Jesus Christ didn’t merely reveal this truth after his resurrection; he also practiced it in his ministry. Earlier in Luke’s Gospel Jesus models Christ-centered preaching:

And he came to Nazareth, where he had been brought up. And as was his custom, he went to the synagogue on the Sabbath day, and he stood up to read.  And the scroll of the prophet Isaiah was given to him. He unrolled the scroll and found the place where it was written, “The Spirit of the Lord is upon me, because he has anointed me to proclaim good news to the poor. He has sent me to proclaim liberty to the captives and recovering of sight to the blind, to set at liberty those who are oppressed, to proclaim the year of the Lord’s favor.” And he rolled up the scroll and gave it back to the attendant and sat down. And the eyes of all in the synagogue were fixed on him. And he began to say to them, “Today this Scripture has been fulfilled in your hearing (Luke 4.16-21).”

Jesus read the text from Isaiah and explained it in light of himself – expository Christ-centered preaching! There are a plethora of texts that argue for a Christ-centered hermeneutic and homiletic: John 5.39, 45-47; Acts 2.14-41; 3.12-26; 4.8-22; 7; 1 Corinthians 1.17-2.2; Colossians 1.28-29; and not to mention the entire book of Hebrews, to name a few.
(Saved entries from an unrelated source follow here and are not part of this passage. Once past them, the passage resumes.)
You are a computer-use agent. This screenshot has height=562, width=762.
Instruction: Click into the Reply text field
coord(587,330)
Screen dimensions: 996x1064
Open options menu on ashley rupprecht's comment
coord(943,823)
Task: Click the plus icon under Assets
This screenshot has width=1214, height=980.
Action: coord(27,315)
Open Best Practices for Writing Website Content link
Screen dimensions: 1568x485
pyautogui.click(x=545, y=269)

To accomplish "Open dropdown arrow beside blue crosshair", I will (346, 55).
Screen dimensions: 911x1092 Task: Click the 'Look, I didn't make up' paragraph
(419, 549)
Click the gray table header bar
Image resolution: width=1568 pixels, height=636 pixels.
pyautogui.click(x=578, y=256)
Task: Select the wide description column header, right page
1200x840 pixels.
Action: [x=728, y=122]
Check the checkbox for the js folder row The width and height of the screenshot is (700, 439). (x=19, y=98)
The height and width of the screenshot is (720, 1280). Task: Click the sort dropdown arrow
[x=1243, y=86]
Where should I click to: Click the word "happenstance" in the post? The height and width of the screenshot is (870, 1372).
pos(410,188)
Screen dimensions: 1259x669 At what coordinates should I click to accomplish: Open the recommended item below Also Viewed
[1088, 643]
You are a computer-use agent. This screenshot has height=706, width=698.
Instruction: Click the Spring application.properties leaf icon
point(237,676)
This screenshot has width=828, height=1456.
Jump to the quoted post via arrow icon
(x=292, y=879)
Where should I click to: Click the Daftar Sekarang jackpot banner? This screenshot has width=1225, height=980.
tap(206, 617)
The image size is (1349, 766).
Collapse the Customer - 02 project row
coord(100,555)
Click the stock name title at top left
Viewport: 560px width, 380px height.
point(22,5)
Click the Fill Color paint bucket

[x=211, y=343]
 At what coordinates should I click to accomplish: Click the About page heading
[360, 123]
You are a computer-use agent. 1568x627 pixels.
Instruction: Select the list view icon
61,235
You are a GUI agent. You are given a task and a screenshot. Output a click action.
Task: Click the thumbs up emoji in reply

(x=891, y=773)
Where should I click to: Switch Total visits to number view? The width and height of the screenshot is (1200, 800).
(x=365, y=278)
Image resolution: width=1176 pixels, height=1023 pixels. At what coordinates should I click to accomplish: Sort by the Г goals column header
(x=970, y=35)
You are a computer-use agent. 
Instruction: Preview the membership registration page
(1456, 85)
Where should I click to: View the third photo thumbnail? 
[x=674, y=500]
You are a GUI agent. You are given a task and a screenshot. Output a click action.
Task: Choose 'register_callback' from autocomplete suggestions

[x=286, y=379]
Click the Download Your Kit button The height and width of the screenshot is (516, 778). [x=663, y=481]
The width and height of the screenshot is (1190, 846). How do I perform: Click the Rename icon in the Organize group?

Preaching is most faithful when it is expository and Christ-centered. What we need more than anything is Christ and he is found in the Word alone!

There’s a sense in which the application of this sermon is out of reach at the moment. It’s ironic that I’m teaching about expository Christ-centered preaching and this isn’t even a sermon. A sermon happens when the church is gathered and we can’t gather. But when we can, whoever stands in this pulpit, whether it’s Pastor Kevin, me, or one of the other Elders, we must deliver expository Christ-centered sermons. And the call to whoever isn’t in the pulpit on a given Sunday morning is to gather and sit under expository Christ-centered sermons.

It is through God’s Word that faith is born. Faith comes by hearing and hearing by the Word of Christ (Rom 10.17). Man shall not live by bread alone but by every word that comes out of the mouth of God (Matt 4.4). Unless providentially hindered, if you are not feasting on God’s Word every week with his people, your soul will wither up and die. The Word is where God is. The Word is where the gospel is. The Word is where Jesus is. Love the preaching of the Word, understand the preaching of the Word, and submit to the preaching of the Word.

Conclusion

During my doctoral studies there was a two-week stretch that I had to be in Louisville for seminars. I talked to Bethany and the kids on the phone, but I wasn’t physically with them. Kind of like what we have to do now through social distancing with COVID-19. We offer this live-stream teaching, but it’s not the same. I couldn’t wait to get home and hug my wife and feast with my family. And church I can’t wait for the Sunday that we can gather together and feast on expository Christ-centered preaching for the glory of God and the good of our souls.